Econ 435-5: Quantitative methods in economics Summer 2007
Final exam
Friday August 10, 15.30 18.30
The exam is divided in three exercises. The whole exam is graded on 100 marks. The marks for each
questions is given in parenthesis. (I reserve the right to modify it slightly).

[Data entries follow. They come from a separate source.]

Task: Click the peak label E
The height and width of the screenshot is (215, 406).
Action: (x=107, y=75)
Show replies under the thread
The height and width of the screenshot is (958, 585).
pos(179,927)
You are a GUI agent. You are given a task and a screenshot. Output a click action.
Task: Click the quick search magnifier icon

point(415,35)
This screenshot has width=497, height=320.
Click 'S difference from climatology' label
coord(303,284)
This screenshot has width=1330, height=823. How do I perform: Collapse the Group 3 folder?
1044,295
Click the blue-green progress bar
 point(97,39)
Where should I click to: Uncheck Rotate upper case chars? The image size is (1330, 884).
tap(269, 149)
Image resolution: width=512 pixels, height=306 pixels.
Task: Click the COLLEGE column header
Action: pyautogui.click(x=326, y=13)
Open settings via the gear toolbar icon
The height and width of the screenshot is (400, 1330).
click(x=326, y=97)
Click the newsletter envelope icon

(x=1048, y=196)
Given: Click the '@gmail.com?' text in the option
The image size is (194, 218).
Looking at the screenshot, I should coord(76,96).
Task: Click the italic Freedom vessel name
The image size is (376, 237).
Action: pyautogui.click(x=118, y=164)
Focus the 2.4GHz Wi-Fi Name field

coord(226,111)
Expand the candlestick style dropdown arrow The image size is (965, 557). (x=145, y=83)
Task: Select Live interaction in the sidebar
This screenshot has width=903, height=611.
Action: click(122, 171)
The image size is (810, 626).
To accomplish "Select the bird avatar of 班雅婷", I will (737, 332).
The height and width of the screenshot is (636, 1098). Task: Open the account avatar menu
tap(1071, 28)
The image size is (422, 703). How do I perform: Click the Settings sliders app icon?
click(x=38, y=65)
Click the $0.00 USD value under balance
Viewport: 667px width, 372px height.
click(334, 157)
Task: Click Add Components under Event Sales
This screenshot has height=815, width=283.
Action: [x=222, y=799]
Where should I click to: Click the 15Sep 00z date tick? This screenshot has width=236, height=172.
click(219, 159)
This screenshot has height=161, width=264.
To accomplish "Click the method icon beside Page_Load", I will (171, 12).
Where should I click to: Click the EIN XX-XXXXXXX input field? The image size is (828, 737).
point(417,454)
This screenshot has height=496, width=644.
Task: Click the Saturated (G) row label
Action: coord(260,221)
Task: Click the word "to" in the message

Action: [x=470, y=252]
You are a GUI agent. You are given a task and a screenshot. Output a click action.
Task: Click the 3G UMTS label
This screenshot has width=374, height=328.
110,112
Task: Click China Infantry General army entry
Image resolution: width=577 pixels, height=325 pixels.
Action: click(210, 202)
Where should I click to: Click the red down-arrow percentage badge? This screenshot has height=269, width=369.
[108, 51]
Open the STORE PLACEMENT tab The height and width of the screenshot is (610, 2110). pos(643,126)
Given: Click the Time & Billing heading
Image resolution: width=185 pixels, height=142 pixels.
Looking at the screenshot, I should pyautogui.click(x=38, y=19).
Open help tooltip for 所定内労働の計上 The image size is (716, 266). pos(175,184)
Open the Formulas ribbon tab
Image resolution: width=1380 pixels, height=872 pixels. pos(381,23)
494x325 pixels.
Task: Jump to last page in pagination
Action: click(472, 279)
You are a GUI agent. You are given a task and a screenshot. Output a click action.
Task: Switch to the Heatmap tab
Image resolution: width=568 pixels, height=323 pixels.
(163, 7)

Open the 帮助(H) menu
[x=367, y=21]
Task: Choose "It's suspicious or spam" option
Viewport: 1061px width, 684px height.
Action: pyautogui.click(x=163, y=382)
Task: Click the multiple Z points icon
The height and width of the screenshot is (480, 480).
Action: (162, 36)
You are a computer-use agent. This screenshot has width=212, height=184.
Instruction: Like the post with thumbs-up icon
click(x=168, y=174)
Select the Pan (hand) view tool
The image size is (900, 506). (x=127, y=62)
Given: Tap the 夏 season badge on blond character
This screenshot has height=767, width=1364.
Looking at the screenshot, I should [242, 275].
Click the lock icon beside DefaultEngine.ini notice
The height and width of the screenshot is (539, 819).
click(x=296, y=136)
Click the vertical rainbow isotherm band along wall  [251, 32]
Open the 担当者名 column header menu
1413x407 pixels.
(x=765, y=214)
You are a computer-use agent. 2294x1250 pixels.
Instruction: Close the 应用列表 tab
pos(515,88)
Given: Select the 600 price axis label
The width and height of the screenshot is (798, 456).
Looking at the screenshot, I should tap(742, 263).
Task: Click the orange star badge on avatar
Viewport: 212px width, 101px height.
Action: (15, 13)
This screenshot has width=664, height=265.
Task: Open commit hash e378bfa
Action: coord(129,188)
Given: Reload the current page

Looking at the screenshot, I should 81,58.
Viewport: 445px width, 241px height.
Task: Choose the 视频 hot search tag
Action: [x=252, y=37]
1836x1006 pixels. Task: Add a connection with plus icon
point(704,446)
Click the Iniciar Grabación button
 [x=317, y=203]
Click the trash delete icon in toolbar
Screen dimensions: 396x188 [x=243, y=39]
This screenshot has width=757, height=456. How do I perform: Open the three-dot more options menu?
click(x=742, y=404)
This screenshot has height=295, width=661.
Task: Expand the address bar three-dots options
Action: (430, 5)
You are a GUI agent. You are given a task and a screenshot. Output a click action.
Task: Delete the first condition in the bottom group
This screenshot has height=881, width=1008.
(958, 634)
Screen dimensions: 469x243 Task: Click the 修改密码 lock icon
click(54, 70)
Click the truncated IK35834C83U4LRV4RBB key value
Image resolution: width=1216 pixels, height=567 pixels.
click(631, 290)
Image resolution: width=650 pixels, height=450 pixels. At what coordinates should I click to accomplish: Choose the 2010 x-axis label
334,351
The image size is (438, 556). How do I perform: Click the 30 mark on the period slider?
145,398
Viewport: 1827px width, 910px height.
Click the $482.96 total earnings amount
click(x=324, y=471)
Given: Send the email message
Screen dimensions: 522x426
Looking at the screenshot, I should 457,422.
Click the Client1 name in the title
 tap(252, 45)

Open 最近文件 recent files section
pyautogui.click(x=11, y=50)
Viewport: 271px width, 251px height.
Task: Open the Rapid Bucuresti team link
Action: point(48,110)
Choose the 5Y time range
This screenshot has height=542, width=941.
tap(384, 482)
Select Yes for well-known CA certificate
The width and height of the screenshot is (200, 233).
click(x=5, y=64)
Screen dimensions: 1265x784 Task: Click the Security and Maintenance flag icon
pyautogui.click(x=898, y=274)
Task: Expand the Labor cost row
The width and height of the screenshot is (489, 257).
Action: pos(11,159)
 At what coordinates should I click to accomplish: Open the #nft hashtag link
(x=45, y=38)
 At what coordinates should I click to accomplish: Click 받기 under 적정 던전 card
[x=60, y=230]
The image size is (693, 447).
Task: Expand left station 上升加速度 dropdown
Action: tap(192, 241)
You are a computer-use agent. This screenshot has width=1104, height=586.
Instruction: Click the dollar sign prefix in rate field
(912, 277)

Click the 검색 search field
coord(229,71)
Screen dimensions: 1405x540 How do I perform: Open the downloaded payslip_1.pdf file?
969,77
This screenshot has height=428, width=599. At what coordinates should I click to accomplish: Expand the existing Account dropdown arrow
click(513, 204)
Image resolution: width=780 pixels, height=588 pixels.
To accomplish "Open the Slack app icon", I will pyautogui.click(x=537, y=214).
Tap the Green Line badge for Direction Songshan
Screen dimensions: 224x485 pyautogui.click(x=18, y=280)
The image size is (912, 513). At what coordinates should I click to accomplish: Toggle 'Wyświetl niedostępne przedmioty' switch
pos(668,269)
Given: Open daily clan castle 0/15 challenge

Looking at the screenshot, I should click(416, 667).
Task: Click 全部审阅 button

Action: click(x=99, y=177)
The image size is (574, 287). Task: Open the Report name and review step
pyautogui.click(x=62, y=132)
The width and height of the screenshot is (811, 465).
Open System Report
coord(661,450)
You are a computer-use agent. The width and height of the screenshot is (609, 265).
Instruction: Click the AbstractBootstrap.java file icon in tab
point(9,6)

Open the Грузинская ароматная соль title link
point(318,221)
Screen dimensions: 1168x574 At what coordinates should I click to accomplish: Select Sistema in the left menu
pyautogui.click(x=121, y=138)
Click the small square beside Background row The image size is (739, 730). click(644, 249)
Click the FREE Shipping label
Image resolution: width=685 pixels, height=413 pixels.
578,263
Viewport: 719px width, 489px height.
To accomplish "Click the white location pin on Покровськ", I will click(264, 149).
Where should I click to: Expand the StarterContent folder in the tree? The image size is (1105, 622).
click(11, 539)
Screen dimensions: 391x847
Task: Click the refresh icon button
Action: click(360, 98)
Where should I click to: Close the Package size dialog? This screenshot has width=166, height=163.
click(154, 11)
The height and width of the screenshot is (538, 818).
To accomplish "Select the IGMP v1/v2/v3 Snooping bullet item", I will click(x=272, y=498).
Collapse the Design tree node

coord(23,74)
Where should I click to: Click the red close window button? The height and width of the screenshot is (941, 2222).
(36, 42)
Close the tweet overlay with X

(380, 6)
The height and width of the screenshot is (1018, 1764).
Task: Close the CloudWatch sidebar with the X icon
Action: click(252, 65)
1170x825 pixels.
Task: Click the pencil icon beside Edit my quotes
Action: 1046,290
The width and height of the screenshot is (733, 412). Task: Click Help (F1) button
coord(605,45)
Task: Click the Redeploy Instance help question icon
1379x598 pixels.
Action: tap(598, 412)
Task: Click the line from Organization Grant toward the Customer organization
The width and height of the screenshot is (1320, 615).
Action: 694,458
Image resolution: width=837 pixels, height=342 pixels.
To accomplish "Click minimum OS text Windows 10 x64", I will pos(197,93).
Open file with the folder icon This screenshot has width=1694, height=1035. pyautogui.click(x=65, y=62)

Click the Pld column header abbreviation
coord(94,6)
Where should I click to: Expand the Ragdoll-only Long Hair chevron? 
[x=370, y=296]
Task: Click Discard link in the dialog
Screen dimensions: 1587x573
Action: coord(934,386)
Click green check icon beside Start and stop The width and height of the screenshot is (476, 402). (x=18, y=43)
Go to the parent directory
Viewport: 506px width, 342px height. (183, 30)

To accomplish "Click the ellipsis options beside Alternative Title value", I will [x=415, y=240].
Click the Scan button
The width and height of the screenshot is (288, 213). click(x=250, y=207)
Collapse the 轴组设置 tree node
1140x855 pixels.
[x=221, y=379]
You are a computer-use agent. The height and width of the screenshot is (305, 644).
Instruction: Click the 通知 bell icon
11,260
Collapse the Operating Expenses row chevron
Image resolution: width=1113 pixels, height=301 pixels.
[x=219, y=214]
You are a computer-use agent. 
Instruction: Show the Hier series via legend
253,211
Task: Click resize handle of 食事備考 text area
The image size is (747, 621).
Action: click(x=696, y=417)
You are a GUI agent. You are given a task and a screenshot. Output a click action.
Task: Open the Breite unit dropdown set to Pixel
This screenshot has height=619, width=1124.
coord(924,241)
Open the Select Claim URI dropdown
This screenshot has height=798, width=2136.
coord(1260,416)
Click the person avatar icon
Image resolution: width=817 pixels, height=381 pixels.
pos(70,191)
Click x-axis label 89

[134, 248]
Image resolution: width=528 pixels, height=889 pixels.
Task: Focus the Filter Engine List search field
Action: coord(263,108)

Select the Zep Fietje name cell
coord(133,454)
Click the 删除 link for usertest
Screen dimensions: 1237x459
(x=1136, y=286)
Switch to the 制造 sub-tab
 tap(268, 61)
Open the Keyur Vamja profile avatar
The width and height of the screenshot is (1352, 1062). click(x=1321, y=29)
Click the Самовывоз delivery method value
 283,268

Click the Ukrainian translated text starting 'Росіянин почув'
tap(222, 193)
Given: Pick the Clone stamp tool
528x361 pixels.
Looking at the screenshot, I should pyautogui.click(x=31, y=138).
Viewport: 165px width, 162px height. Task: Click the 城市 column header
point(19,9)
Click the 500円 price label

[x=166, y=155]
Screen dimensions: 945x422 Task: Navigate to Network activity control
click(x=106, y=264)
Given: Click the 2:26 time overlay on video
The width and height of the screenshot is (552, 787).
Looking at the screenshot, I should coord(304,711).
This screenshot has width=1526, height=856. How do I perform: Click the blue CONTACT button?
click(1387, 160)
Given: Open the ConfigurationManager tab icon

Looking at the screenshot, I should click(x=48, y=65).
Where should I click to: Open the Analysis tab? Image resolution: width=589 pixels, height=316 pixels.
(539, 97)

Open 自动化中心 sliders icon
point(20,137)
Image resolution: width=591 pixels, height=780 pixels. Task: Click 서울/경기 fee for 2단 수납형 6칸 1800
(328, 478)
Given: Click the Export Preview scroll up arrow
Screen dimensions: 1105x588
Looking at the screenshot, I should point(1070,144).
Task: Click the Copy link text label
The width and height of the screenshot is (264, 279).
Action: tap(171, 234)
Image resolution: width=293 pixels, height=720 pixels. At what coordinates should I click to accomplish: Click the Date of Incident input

Reminder: If Z is distributed as a N(0,1), then
Pr[ | Z | 1.64] 0.9, Pr[ Z 1.28] 0.9,
Pr[ | Z | 1.96] 0.95, Pr[ Z 1.64] 0.95,
Pr[ | Z | 2.58] 0.99, Pr[ Z 2.33] 0.99.
Exercice 1 (41 marks)
Julie Cullen and Stephen Levitt investigated the connection between a city’s population and its
crime rate. To capture the adjustments made by city residents when crime rate change, they
focused on changes in population and crime rates. They estimated the following model
d1_pop = β0 + β1 c1_crim + β2 c1_scr + β3 c1_unem + u
where d1_pop: one-year change in log population
c1_crim: one year change in the city’s crime rate (number of crimes over population)
c1_scr: one year change in the rest of the urban areas crime rate
c1_unem: one year change in the local unemployment rate
They also had variables on the changes in the log of rate at which state sends people to prison
and releases people from prison in the form of
dz1_ccom, dz2-ccom and dz3_ccom: prior year, 2-year-prior, 3-year-prior changes in the
log of rate at which state sends people from prison
dz1_rele, dz2-rele and dz3_rele: prior year, 2-year-prior, 3-year-prior changes in the log of
rate at which state releases people to prison.
We here use a subsample of their data of around 900 observations on 127 cities.
1. (4) Explain what does the dependent variable, defined as the change in log population,
represent. What is the advantage of defining the dependent variables in this way?
2. (9) Using the results from OLS estimation in Table 1, interpret the coefficients and t-
stats of the explanatory variables.
3. (4) Explain why the two crime rates variables may be endogenous.
4. (8) Cullen and Levitt instrumented the two crime rates variables by the last 6 variables
dz1_ccom to dz3_rele. Explain why these variables can be a priori valid instruments
for the crime rates changes. Are the parameters of the crime rate variables exactly
identified, overidentified, or underindentified?
5. (6) How do IV estimation results compare to OLS results?
6. (6) The residual from IV estimation is saved as Resid01. Explain what is done in Table
2. What can you conclude from these results?
7. (4) Using the results in Table 3, what can you say about the instruments? What is your
overall conclusion?
Exercice 2 (36 marks)
Three researchers (F. Cai, M. Maurer-Fazio and X. Meng) have studied the determinants of being a
member of the communist party in China. We here use a subsample of 1018 working-age adults from
six Chinese cities. The variables are
Pmember: =1 if the individual is a communist party member
Beijing, Changchun, Nanjing, Tianjing, Wuhan, Xian: Dummy variables =1 if the individual
lives in the city.
Female: = 1 if the individual is female
Yrs_edu: Years of education of individual
Edu_mother: Years of education of individual’s mother
Edu_father: Years of education of individual’s father
1. (7) Explain the similarities and differences of probit compared to logit analysis (what
do we aim to explain, what is the model, estimation method, results, …)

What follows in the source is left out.